A veces pensamos que si una persona padece una grave afección, digamos por ejemplo: una adicción, ello sucede por falta de voluntad, de esfuerzo, de ganas tal vez. Pero, lamentablemente, la salud de esta persona no tiene nada que ver con eso. Más aún: en alguna medida tiene que ver con aquellos que rodeamos a la persona que sufre. ¿Por qué?
Está bueno tener fuerza de voluntad, sin embargo, la salud y su pérdida pasan por otra parte. Una «parte» que pocos están dispuestos a tocar, cada vez menos.
«Tocar o no tocar, ésta es la cuestión»
Pienso que cuando una persona padece desde lo profundo de sí, lo único que puede calmarlo es que otro ser humano pueda tocarlo allí; en esto consiste la empatía, una especie de drenaje de la tensión psicológica a través de aquellos con los que nos conectamos. No obstante, no todos queremos ser «descarga» de eso, y mucho menos nos gustaría saber de qué se trata, tal vez nos contaminemos…
Pero… disponemos de un gran paliativo, alguna clase de receta pseudo-religiosa con la que adoctrinar a nuestros compañeros de batallas y, si no la acepta, entonces está claro que es su culpa y todo lo que le sucede está totalmente justificado. “Tranquilizada” nuestra consciencia, podemos irnos a dormir en paz; ahora sabemos que él o ella no solamente está enfermo, sino que, además, se lo merece. Esta «receta» consiste en intentar culpar de alguna manera a la persona que padece: tal vez «lo atrajo por la ley de la atracción» o alguna otra especie de justificación supersticiosa para mantenernos a salvo imaginariamente. La demanda de estos razonamientos «ponciopilatescos» crece rápidamente en nuestra sociedad.
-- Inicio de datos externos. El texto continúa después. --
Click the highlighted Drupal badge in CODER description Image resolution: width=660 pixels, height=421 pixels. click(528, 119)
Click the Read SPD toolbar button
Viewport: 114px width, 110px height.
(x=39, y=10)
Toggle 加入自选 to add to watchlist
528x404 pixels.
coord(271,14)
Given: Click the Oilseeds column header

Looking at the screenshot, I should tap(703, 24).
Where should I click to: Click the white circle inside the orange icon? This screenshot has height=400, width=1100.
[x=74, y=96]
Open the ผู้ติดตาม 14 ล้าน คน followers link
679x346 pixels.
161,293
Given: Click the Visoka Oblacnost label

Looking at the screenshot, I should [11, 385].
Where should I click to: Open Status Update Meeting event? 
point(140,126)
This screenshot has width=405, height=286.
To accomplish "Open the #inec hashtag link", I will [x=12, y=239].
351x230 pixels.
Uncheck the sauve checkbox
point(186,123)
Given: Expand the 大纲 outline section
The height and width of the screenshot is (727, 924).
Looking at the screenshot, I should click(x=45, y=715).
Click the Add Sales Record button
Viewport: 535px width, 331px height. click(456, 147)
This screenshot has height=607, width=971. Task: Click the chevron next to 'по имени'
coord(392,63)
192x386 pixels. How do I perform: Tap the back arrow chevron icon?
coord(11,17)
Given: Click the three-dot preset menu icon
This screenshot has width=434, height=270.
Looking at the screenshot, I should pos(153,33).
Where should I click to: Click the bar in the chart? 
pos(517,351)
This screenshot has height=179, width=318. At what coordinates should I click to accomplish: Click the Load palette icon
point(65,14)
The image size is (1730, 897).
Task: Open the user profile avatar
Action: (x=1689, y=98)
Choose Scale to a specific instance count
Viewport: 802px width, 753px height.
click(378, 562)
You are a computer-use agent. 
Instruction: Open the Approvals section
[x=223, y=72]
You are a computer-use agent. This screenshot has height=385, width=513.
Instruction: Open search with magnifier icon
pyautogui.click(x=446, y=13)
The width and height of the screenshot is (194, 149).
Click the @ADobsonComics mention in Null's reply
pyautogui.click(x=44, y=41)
No quiero ser reiterativo con estos temas, sólo mostrar la grave desconexión emocional que con la que nos relacionamos, a la que se suma el juicio condenatorio. La psicoterapia pretende reivindicar un modo de relacionarnos que sea independiente del deber ser, de la moral religiosa y que se centre en el vínculo afectivo entre las personas. No debería ser tan difícil.